Fun to Program – GCC

Date: 2013/08/07 (initial publish), 2021/08/02 (last update)

Source: en/fun2-00007.md

Previous Post Top Next Post

TOC

This was originally written and created around 2013 and may require to be updated. (2021)

GCC

The gccintro package provides a good tutorial “Introduction to GCC by Brian J. Gough” for the GCC basics to compile C programs.

GCC version

Check gcc version and defaults:

$ gcc -v
Using built-in specs.
COLLECT_GCC=gcc
COLLECT_LTO_WRAPPER=/usr/lib/gcc/x86_64-linux-gnu/4.8/lto-wrapper
Target: x86_64-linux-gnu
Configured with: ../src/configure -v --with-pkgversion='Debian 4.8.1-9' --with-bu...
Thread model: posix
gcc version 4.8.1 (Debian 4.8.1-9)

Basic options

Basic GCC syntax from the top few lines of its manpage:

gcc [-c|-S|-E] [-std=standard]
    [-g] [-pg] [-Olevel]
    [-Wwarn...] [-pedantic]
    [-Idir...] [-Ldir...]
    [-Dmacro[=defn]...] [-Umacro]
    [-foption...] [-mmachine-option...]
    [-o outfile] [@file] infile...

The manpage for gcc is too long. Here are the part I should remember.

Please note that gcc uses no space after the command switch and a single leading - even for long option.

The current C defualt is -std=gnu90 which is GNU dialect of ISO C90 including some C99 features.

The current C++ defualt is -std=gnu++98 which is GNU dialect of 1998 ISO C++ standard plus amendments including some C++11 features.

TIP: The meaning of inline in C is different between the default -std=gnu90 and the rest of the world (-std=gnu99|-std=c99|...).

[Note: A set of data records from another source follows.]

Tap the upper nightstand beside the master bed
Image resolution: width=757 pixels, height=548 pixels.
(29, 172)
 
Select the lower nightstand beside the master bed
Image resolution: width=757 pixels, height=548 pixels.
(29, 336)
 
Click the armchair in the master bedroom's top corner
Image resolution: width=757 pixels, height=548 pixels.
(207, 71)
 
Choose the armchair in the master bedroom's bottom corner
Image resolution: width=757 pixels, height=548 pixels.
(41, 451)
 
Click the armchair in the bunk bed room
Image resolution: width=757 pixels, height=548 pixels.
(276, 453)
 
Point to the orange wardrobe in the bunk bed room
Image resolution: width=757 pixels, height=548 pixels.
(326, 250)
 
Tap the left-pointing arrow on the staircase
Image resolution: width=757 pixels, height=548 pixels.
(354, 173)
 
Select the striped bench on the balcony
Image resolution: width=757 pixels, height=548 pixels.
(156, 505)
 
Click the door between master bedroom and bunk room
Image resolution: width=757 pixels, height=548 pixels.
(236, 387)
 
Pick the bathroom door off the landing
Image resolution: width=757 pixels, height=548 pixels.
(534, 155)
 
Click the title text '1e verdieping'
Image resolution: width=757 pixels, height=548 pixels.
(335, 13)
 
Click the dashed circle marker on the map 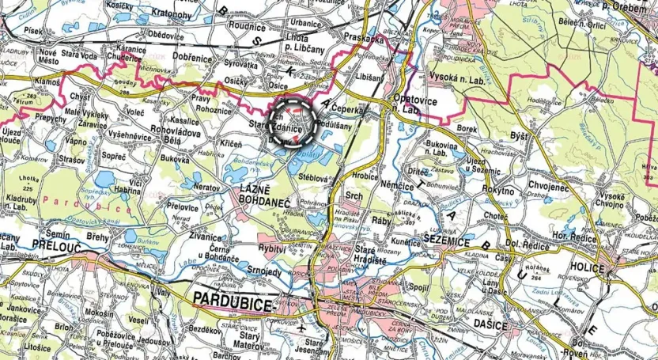291,123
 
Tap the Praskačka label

See An Inline Function is As Fast As a Macro.

Assembler code

The GCC with the -S option produces the assembler code output written in the AT&T assembler style as shown in the “Hello World!” example.

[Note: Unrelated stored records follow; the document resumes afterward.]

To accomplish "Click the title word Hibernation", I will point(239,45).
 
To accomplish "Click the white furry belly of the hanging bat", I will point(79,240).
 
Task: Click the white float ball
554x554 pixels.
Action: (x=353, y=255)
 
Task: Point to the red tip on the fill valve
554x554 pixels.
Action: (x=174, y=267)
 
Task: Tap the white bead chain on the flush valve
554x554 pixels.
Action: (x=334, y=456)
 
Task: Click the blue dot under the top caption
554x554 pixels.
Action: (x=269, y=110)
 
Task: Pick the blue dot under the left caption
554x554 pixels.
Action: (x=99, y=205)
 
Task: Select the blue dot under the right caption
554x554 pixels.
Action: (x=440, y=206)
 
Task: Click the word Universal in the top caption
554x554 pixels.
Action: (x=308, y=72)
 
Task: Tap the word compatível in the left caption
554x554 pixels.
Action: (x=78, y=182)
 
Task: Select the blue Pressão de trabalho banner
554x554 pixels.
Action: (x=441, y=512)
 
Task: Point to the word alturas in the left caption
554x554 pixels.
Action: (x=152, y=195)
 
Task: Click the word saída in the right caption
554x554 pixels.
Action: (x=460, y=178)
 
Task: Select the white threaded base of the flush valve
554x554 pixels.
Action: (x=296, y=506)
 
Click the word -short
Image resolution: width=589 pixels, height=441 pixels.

It is not so difficult to grock roghly what the GCC generated assembler code does. (Writing some code in the assembler from scratch requires serious knowledge.)

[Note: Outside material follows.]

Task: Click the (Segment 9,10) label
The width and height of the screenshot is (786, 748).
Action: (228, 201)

Some basic register names, command mnemonic names, and command mnemonic suffix conventions need to be noted.

TIP: “mov op1, op2” moves data “op1 -> op2” in the AT&T assembler style (GCC default); while “mov op1, op2” moves data “op1 <- op2” in the Intel assembler style (NASM default). These are in the opposite order.

Examples of assembly codes

AT&T Intel quasi-C
movq $0x12345678, %rax mov rax, 12345678h rax = 0x12345678
movq $0xff, %rax mov rax, 0ffh rax = 0xff
movq -8(%rbp), %rax mov rax, [rbp-8] rax = *(rbp - 8)
movq -0x10(%rbp, %rdx, 8), %rax mov rax, [rbp+rdx*8-10h] rax = *(rbp + rdx * 8 - 0x10)
movq (%rcx), %rax mov rax, [rcx] rax = *(rcx)
movq %rcx, %rax mov rax, rcx rax = rcx
leaq 8(,%rcx,8), %rax lea rax, [rcx*8+8] rax = rcx * 8 + 8
leaq (%rbx,%rcx,4), %rax lea rax, [rbx+rcx*4] rax = rbx + rcx * 4

Some basic 64-bit (= 8 bytes) integer ABI conventions under the x86-64 (amd64) Linux need to be noted.

There are some memory alignment requirements of x86-64 under GCC/Linux.

TIP: These register usages and function call conventions are architecture and OS specific. For example, i386 passes all function arguments in the stack by pushing them in the right-to-left order.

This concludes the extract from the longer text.